### Written exercise
Pull out every line of the records below that contains the string "screenshot", matching case exactly.

--- Begin Input material ---

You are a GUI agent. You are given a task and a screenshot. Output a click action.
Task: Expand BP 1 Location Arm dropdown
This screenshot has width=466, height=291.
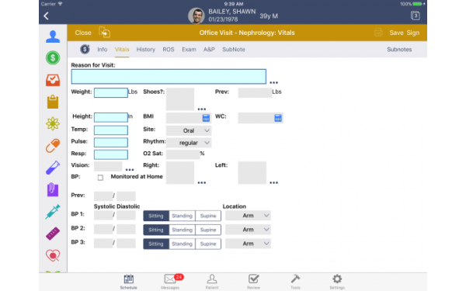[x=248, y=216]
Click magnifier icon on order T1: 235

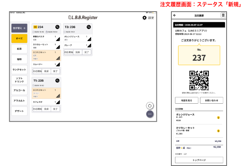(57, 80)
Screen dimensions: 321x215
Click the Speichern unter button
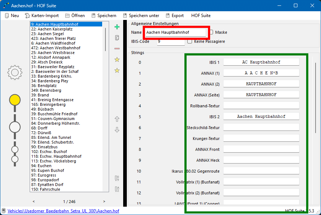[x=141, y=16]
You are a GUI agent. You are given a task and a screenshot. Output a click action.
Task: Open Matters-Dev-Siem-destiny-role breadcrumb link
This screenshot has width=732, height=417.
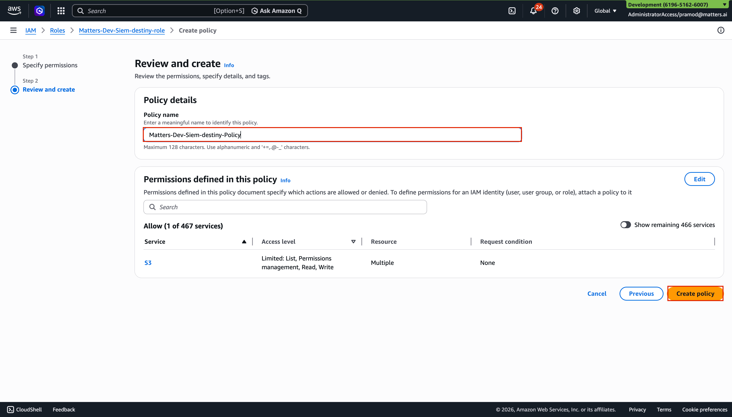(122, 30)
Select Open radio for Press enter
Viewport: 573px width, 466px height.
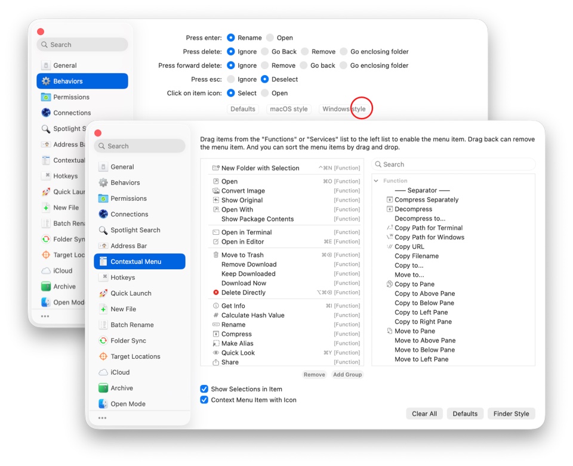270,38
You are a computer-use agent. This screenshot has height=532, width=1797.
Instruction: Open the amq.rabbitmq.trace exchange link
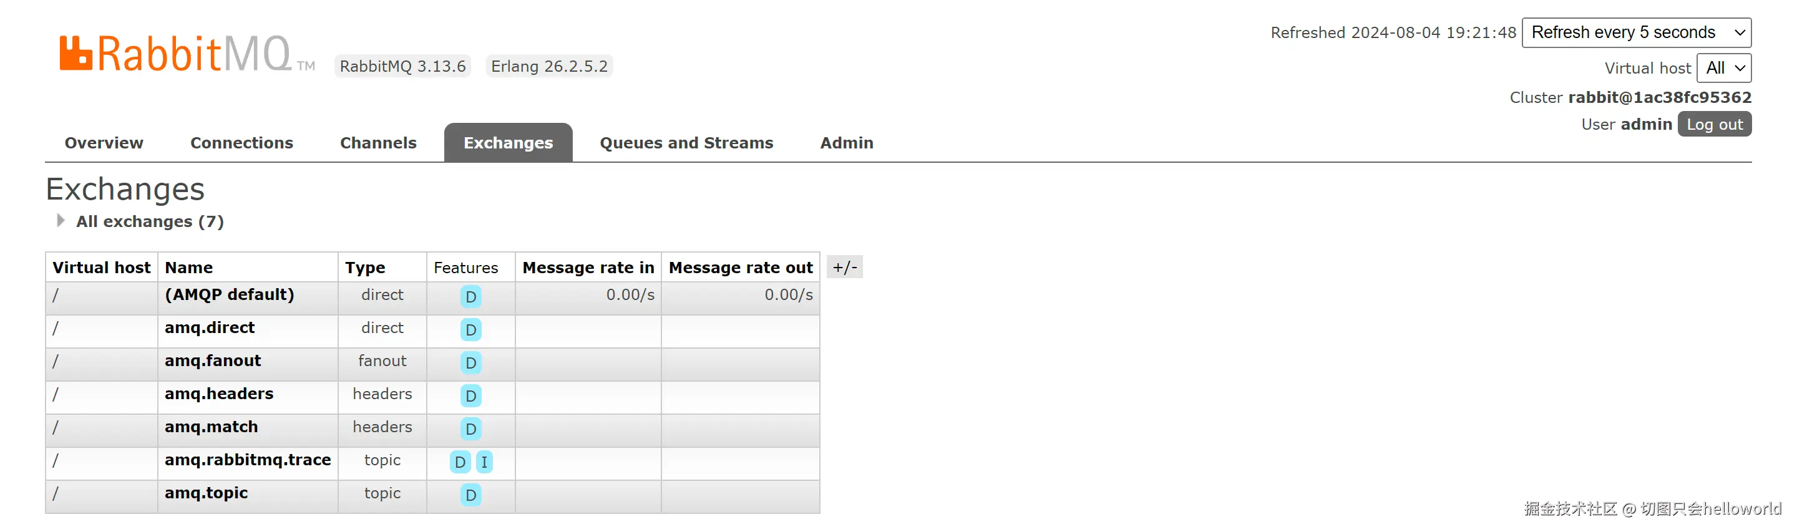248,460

--- End Input material ---
--- Begin Input material ---

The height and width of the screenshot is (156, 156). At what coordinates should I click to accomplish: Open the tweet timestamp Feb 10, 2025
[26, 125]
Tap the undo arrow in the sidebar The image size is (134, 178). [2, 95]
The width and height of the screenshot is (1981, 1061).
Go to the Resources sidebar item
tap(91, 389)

--- End Input material ---

### Written answer
You are a GUI agent. You are given a task and a screenshot. Output a click action.
This screenshot has width=466, height=291.
You are a GUI agent. You are given a task and a screenshot. Output a click action.
This screenshot has width=732, height=417.
You are a computer-use agent. This screenshot has height=532, width=1797.
The height and width of the screenshot is (156, 156). At what coordinates should I click to accomplish: Open the tweet timestamp Feb 10, 2025
The width and height of the screenshot is (1981, 1061).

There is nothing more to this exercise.